Exercise.
For this exercise, print the records below verbatim.

Stored items:

==================================================

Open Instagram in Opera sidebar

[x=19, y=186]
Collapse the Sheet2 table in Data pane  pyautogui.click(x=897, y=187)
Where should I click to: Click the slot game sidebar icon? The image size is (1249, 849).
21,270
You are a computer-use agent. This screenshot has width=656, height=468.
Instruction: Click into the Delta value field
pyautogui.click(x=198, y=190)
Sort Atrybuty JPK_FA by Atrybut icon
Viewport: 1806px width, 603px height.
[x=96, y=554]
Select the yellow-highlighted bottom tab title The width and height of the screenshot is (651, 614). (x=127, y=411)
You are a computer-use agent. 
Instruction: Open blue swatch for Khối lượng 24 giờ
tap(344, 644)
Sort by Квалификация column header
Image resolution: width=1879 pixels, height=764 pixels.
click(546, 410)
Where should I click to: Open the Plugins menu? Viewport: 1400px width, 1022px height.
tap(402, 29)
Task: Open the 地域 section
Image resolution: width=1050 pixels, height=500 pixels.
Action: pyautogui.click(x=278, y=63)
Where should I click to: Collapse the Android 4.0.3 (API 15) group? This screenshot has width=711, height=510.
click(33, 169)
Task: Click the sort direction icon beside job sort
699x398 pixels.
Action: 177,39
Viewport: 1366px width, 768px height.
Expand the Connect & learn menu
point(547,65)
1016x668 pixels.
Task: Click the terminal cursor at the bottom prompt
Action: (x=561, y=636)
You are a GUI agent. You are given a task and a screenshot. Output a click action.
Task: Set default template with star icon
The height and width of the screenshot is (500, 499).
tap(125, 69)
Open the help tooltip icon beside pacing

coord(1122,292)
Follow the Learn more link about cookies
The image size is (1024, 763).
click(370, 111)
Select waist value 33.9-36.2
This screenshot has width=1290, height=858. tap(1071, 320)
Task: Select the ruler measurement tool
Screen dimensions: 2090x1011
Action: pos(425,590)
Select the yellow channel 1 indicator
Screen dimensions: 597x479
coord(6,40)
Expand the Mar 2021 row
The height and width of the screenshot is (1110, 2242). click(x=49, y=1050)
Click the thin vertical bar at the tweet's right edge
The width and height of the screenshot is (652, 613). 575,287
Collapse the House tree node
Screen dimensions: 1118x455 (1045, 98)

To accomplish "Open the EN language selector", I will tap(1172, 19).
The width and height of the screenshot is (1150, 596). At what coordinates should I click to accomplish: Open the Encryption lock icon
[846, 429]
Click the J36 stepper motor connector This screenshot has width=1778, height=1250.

==================================================

Answer to this exercise.
Open Instagram in Opera sidebar

[x=19, y=186]
Collapse the Sheet2 table in Data pane  pyautogui.click(x=897, y=187)
Where should I click to: Click the slot game sidebar icon? The image size is (1249, 849).
21,270
You are a computer-use agent. This screenshot has width=656, height=468.
Instruction: Click into the Delta value field
pyautogui.click(x=198, y=190)
Sort Atrybuty JPK_FA by Atrybut icon
Viewport: 1806px width, 603px height.
[x=96, y=554]
Select the yellow-highlighted bottom tab title The width and height of the screenshot is (651, 614). (x=127, y=411)
You are a computer-use agent. 
Instruction: Open blue swatch for Khối lượng 24 giờ
tap(344, 644)
Sort by Квалификация column header
Image resolution: width=1879 pixels, height=764 pixels.
click(546, 410)
Where should I click to: Open the Plugins menu? Viewport: 1400px width, 1022px height.
tap(402, 29)
Task: Open the 地域 section
Image resolution: width=1050 pixels, height=500 pixels.
Action: pyautogui.click(x=278, y=63)
Where should I click to: Collapse the Android 4.0.3 (API 15) group? This screenshot has width=711, height=510.
click(33, 169)
Task: Click the sort direction icon beside job sort
699x398 pixels.
Action: 177,39
Viewport: 1366px width, 768px height.
Expand the Connect & learn menu
point(547,65)
1016x668 pixels.
Task: Click the terminal cursor at the bottom prompt
Action: (x=561, y=636)
You are a GUI agent. You are given a task and a screenshot. Output a click action.
Task: Set default template with star icon
The height and width of the screenshot is (500, 499).
tap(125, 69)
Open the help tooltip icon beside pacing

coord(1122,292)
Follow the Learn more link about cookies
The image size is (1024, 763).
click(370, 111)
Select waist value 33.9-36.2
This screenshot has width=1290, height=858. tap(1071, 320)
Task: Select the ruler measurement tool
Screen dimensions: 2090x1011
Action: pos(425,590)
Select the yellow channel 1 indicator
Screen dimensions: 597x479
coord(6,40)
Expand the Mar 2021 row
The height and width of the screenshot is (1110, 2242). click(x=49, y=1050)
Click the thin vertical bar at the tweet's right edge
The width and height of the screenshot is (652, 613). 575,287
Collapse the House tree node
Screen dimensions: 1118x455 (1045, 98)

To accomplish "Open the EN language selector", I will tap(1172, 19).
The width and height of the screenshot is (1150, 596). At what coordinates should I click to accomplish: Open the Encryption lock icon
[846, 429]
Click the J36 stepper motor connector This screenshot has width=1778, height=1250.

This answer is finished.